Endpoint	Purpose	Auth
POST /api/agents/register	Create a workspace + one-time API key	public, rate limited
POST /api/accounts	Add an exchange or wallet connection	workspace:write:accounts
POST /api/settings/ai-keys	Add or replace an AI-provider key	workspace:write:ai-keys
DELETE /api/settings/ai-keys/:provider	Remove an AI-provider key	workspace:write:ai-keys
POST/PATCH/DELETE /api/automations	Manage scheduled runs	workspace:write:automations
POST /api/automations/:id/run	Fire a run on demand	workspace:write:automations
POST /api/automations/trigger/:token	Inbound webhook	public, token-gated

#HTTP errors

Status	Meaning
400	Invalid query string or request body
401	Missing, invalid, revoked, or expired API key
403	Blocked by scope, IP allowlist, or account visibility
404	Resource not found
405	Route does not accept API key authentication
429	Rate limit exceeded — honor Retry-After
504	Request exceeded the server-side deadline
500	Internal server error — retry once, then escalate

#Rate limits

Two one-minute sliding-window limits apply to API-key traffic:

Credential attempt: 300 requests / minute / caller IP on any request that carries an API-key credential (valid or invalid). Coarse IP backstop.
Read usage: 100 requests / minute / API key hash on authenticated reads. Current usage is surfaced in X-RateLimit-Limit, X-RateLimit-Remaining, and X-RateLimit-Reset response headers.

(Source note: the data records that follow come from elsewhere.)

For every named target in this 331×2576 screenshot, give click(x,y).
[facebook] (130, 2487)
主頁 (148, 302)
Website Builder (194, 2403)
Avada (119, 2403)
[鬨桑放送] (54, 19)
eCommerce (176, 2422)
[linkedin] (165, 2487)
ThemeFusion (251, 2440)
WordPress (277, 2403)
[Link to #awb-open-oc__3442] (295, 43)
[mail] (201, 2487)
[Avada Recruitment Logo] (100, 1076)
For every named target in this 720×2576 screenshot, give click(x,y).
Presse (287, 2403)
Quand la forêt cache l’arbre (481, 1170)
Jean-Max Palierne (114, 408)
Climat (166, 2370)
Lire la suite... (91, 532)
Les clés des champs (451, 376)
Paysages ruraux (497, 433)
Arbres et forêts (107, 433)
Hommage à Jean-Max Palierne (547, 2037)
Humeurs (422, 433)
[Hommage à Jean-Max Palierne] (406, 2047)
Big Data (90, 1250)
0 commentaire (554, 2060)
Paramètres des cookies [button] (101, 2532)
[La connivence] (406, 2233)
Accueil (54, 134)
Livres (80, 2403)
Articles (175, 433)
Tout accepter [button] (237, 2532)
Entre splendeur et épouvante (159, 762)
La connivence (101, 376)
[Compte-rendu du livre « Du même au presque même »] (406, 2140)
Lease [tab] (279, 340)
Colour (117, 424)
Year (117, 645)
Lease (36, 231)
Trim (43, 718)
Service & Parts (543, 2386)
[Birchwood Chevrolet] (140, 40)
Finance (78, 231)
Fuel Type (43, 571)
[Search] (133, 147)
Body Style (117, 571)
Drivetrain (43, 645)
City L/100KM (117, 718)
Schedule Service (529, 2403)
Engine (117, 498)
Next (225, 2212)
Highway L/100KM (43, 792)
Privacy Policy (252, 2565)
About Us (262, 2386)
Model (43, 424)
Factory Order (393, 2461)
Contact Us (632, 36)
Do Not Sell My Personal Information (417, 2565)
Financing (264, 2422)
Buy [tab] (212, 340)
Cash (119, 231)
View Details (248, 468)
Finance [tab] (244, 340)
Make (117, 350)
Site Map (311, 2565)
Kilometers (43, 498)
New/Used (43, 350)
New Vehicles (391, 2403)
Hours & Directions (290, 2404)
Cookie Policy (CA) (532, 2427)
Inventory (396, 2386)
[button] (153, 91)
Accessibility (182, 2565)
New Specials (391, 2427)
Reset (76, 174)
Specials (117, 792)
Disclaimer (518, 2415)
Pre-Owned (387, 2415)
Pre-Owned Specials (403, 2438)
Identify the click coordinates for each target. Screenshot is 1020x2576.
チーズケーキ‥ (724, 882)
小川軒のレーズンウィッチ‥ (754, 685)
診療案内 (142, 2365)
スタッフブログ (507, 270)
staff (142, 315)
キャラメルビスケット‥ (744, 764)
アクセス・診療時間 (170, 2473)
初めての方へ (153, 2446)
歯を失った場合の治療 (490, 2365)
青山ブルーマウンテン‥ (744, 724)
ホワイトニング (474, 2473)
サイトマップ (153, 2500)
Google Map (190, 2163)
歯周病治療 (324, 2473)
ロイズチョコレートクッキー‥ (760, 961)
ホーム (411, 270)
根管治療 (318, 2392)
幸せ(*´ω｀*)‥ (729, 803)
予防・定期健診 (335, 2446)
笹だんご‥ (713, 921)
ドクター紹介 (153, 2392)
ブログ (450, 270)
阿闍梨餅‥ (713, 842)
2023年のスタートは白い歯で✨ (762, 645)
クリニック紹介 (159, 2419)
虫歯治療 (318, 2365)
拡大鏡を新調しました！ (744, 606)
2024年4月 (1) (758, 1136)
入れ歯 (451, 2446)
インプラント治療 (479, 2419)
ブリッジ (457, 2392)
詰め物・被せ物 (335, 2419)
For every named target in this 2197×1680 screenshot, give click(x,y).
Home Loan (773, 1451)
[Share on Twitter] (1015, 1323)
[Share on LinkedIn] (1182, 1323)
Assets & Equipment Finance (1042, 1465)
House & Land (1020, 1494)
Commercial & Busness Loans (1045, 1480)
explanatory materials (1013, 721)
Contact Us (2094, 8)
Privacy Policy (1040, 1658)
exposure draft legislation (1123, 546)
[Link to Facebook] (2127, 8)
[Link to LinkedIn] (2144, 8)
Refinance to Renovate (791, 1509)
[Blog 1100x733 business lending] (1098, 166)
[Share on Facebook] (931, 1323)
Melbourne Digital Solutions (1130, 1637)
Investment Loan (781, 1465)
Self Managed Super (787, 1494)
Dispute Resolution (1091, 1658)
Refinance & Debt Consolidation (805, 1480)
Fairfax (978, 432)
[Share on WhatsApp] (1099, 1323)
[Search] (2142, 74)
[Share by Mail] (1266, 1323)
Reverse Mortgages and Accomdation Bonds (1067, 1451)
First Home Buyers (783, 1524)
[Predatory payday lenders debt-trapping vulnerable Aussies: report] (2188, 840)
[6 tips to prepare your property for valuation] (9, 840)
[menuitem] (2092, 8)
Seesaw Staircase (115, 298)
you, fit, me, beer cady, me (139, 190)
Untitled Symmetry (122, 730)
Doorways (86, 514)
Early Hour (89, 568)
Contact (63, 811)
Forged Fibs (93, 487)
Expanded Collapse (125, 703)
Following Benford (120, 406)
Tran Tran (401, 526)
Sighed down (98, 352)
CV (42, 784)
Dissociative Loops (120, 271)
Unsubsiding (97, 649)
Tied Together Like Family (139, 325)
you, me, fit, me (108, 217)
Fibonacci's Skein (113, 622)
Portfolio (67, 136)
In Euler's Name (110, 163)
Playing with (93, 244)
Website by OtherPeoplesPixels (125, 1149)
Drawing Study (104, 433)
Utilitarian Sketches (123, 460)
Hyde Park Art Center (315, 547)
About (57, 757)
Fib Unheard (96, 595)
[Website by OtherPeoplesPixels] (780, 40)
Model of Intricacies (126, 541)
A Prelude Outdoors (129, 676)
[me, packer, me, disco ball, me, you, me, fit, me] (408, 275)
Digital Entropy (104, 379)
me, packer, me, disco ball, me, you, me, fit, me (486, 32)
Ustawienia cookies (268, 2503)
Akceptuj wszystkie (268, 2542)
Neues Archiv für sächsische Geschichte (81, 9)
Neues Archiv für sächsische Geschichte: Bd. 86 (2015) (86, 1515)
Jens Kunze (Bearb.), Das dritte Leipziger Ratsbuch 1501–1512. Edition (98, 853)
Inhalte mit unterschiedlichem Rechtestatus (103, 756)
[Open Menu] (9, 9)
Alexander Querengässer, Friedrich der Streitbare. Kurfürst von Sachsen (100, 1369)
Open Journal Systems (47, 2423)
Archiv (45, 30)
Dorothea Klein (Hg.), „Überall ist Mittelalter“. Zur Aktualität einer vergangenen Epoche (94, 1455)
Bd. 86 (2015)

When limited, the response is 429 with a Retry-After header. Honor it — don't tight-loop.

#Operations

Treat MCP as a financial data boundary. The route uses the same expiration, IP allowlist, account allowlist, and rate-limit middleware as the external API.

Keep kv_live_ keys out of prompts, logs, browser storage, and client-side bundles.
Use account allowlists when a user or agent should only inspect a subset of exchange accounts.
Prefer summary or live scopes unless the agent truly needs raw trade events.
Treat every MCP response as data: parse structuredContent, validate ranges, and keep evidence links in your own audit trail.
Set timeouts around tool calls. Retry only idempotent reads with bounded backoff.
Rotate the workspace key when a user, agent, tenant, or execution environment is retired.